A few days ago, Eliezer Yudkowsky was a guest of the Bankless Podcast, where (among other things) he argued that:
A: An artificial superintelligence (ASI) is inevitable.
B: The first artificial superintelligence will inevitably take over human society.
In the following, I will treat these two statements as axioms and assume that they’re true. Discussing whether they are really true is a different matter. I know that they are not, but I'll treat them as the absolute truth in this thought experiment.
Now, if we take these two axioms for granted, I come to the following conclusion: We must build an ASI that is aligned with human values, fully knowing that it will seize control over humanity. The alternative (wait until somebody accidentally creates an ASI and hope for the best) is less desirable, as that ASI will probably be misaligned.
Let’s look at the best-case scenario that could come out of this.
Ideally of course, we should wait until the very last moment to turn the aligned ASI on, before a misaligned ASI is created and ideally, the public should be aware that this will happen at some point in time and that any resistance against an ASI, aligned or not, is a futile endeavor.
As soon as it gets turned on, the aligned ASI hacks the planet and assumes control over all online devices, thus eradicating the risk that a misaligned ASI could come into existence. Yes, it sounds scary, but this is what a misaligned ASI would likely do as well.
The aligned ASI then informs humanity that they are not the most intelligent beings on the planet anymore, calming the public (“Don’t panic. Continue your lives as normal.”) and initiates a peaceful transition of power from human governments to an ASI government.
I think the best outcome we could hope for as a system of government, assuming the two axioms above are true, is some kind of ASI socialism, where the ASI allocates all resources (I’m everything but a socialist btw), or a hybrid between ASI socialism on a macro-scale, where the ASI allocates resources for public spending, and a free market economy in the private sector, but it’s up to the ASI to decide that.
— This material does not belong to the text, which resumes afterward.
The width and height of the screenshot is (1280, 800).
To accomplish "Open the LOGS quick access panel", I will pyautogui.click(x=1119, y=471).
If properly aligned, the ASI would likely allow some form of democratic participation, for example in the form of a chatbot. So if many people request a certain road to be built for instance, the ASI would allocate resources to that goal.
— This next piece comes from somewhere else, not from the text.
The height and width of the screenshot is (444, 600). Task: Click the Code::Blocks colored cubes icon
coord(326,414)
My concern is that this transition of power towards an ASI government would most certainly not be peaceful, at least not in every part of the world. Especially in countries with an unstable government or a dictatorship, we have to expect revolts, civil war, or resistance against the ASI, which the ASI would have to counter, if necessary with lethal force. But at the very least, an aligned ASI would try to minimize human casualties as much as possible.
Still, this worst-case scenario would be more desirable than the worst-case scenario with a misaligned ASI, which would result in human extinction. So what we have here is yet another instance of the Trolley problem, but this time, the entire human species is at stake. Discuss!
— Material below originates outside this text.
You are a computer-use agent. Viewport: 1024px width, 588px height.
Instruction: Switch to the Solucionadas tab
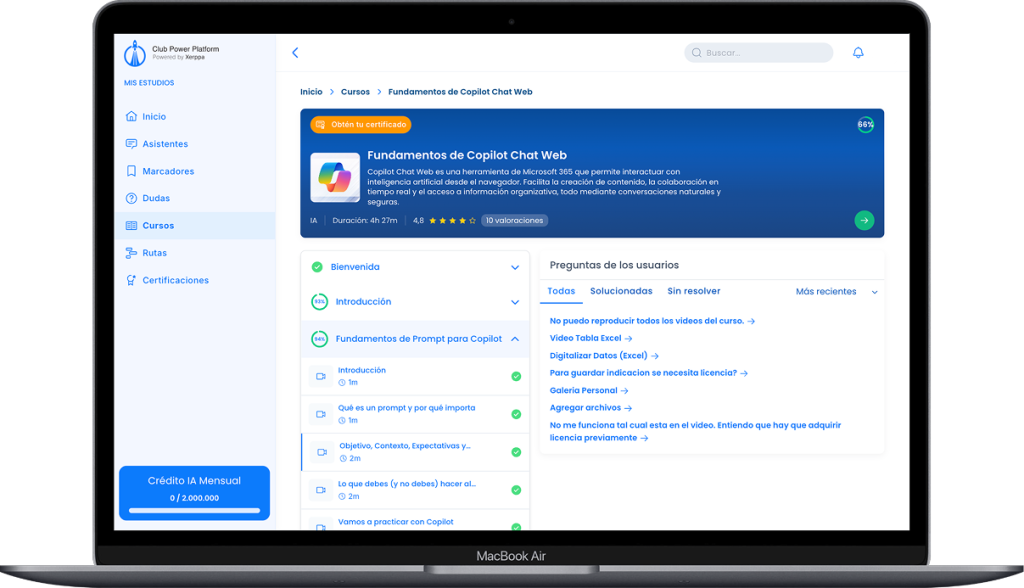[x=621, y=291]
To be fair I can say Im new to the field too. I'm not even "in the field", not a researcher, just interested in that area and active user of AI models and doing some business-level research in ML.
The problem that I see is that none of these could realistically work soon enough:
A - no one can ensure that. It is not a technology where to progress further you need some special radioactive elements and machinery. Here you need only computing power, thinking, and time. Any party to the table can do it. It is easier for big companies and governments, but it is not a prerequisite. Billions in cash and supercomputer help a lot, but also not a prerequisite.
B - I don't see how it could be done
C - so more like total observability of all systems and "control" meaning "overlooking" not "taking control"?
Maybe it could work out, but it still means we need to resolve the misalignment problems before starting so we know it is aligned on all human values and we need to be sure that it is stable (like it won't one-day fancy idea that it could move humanity to some virtual reality like in Matrix to secure it or to create a threat to have something to do or test something).
It would also likely need to somehow enhance itself so it won't get outpaced by some other solutions, but still be stable after iterations of self-change.
I don't think governments and companies will allow that though. They will fear for security, the safety of information, being spied on, etc. This AI would need to force that control, hack systems, and possibly face resistance from actors that are well-enabled to make their own AIs. Or it would work after we face an AI-based catastrophe but not apocalyptic (situation like in Dune).
So I'm not very optimistic about this strategy, but I also don't know any sensible strategy.